Emergenza COVID-19

Voi infermieri siete persone da abbracciare, non da allontanare

Giovedì, 18 Giugno 2020 09:50

Il flash mob degli operatori sanitari in difesa della propria dignità

Nella mattinata del 15 giugno migliaia di infermieri e operatori sanitari hanno riempito le piazze di tutta Italia in un flash mob pacifico organizzato dall’asindacale e apolitico Movimento Nazionale Infermieri, al fine di rivendicare i diritti dell'intera categoria.

 

Anche a San Giovanni Rotondo, la centralissima Piazza dei Martiri ha ospitato decine di operatori sanitari che con un palloncino rosso tra le mani - simbolo dei colleghi mancati a causa del Covid - hanno manifestato per il diritto alla dignità.

 

flashmob1Era presente anche Padre Franco Moscone, presidente dell’Opera di Padre Pio, che in questi mesi di emergenza è stato sempre molto vicino a tutti gli operatori sanitari: «voi tutti – ha affermato nel suo breve intervento in piazza – siete stati dentro la lotta. Molti di voi hanno vissuto sulla loro carne la cattiveria di questo virus, ma voi siete stati la mano tenera per i tanti ammalati, siete i buoni samaritani che non voltano mai lo sguardo dall’altra parte, ma che si fanno carico delle sofferenze altrui. Purtroppo ci sono virus che precedono quelli biologici e che giacciono nelle nostre menti, sono chiamati pregiudizi. La mia presenza qui come vescovo e come Presidente di Casa Sollievo vuol essere segno di solidarietà con voi: spero che la nostra società non si accontenti di dire che “siete eroi”, che “andrà tutto bene”, ma sia in grado far seguire, a queste parole, dei fatti reali: la vicinanza e il rispetto nei vostri confronti. Definirvi oggi “untori”  è un crimine sociale.
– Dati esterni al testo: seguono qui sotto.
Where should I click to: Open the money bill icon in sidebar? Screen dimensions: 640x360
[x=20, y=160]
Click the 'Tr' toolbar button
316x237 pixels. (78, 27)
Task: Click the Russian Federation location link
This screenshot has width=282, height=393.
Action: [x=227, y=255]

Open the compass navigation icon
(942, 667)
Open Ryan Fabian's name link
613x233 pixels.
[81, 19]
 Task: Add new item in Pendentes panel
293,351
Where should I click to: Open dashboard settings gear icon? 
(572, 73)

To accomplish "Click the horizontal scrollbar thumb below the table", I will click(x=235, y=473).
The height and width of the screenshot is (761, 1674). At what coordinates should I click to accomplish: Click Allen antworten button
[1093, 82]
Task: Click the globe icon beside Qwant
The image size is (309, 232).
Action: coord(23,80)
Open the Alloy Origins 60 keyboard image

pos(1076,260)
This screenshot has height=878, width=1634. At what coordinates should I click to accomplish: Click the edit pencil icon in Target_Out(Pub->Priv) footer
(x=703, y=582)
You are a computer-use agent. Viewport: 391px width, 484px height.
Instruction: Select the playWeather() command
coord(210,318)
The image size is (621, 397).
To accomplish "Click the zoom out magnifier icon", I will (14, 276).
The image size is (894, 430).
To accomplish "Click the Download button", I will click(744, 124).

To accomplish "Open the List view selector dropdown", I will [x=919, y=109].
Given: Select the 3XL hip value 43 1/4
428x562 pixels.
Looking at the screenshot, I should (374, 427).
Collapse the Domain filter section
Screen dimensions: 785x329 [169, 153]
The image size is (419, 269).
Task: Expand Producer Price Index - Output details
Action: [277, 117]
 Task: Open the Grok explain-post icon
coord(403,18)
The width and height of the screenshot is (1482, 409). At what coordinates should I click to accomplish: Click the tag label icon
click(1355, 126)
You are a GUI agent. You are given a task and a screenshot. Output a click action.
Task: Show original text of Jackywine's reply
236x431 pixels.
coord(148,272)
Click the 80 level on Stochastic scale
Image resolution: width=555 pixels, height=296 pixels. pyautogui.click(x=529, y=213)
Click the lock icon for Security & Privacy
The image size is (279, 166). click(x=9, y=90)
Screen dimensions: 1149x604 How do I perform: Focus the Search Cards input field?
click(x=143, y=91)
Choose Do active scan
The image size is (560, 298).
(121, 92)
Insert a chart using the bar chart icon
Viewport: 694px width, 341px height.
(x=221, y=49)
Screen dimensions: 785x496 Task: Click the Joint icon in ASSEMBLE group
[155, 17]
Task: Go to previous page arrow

Non siete persone da allontanare, ma da abbracciare e vi esorto a continuare a combattere per il rispetto della vostra dignità».

 

Silvia Villani e Michele Turco, entrambi infermieri presso il reparto di Geriatria della Casa Sollievo della Sofferenza e in prima linea contro il Covid, hanno dato voce ai tanti pensieri degli operatori sanitari che in queste settimane sentono di aver perso la vicinanza dei loro connazionali:  «ci stanno definendo untori, ma non siamo e non vogliamo sentirci tali – ha affermato fortemente commossa la Villani – vorremmo che i nostri amici, i nostri familiari, la nostra società ci stia vicino, non vogliamo essere isolati. Noi qui oggi combattiamo per la nostra dignità. Abbiamo bisogno di riaverla indietro»; continua il giovane Michele Turco: «all’inizio di questa emergenza, ci è stato attribuito il termine eroi, ma a noi infermieri non è mai piaciuto e se oggi accettiamo questo appellativo è perché ci sembra doveroso, ma non sufficiente, onorare con questo titolo tutti i nostri colleghi che, a causa di questo virus, ci hanno rimesso la vita. È stato così facile definirci eroi, ma è stato altrettanto facile passare all’accusa di essere noi stessi causa di contagio. – e conclude – Oggi siamo qui con la voglia di solidarizzare con tutte le categorie che hanno dovuto fare i conti con la pandemia e le sue conseguenze».

 

Decine di palloncini rossi hanno poi colorato il cielo sangiovannese, lasciati liberi tutti insieme in memoria di chi, in questa pandemia, in cielo ci è volato solo.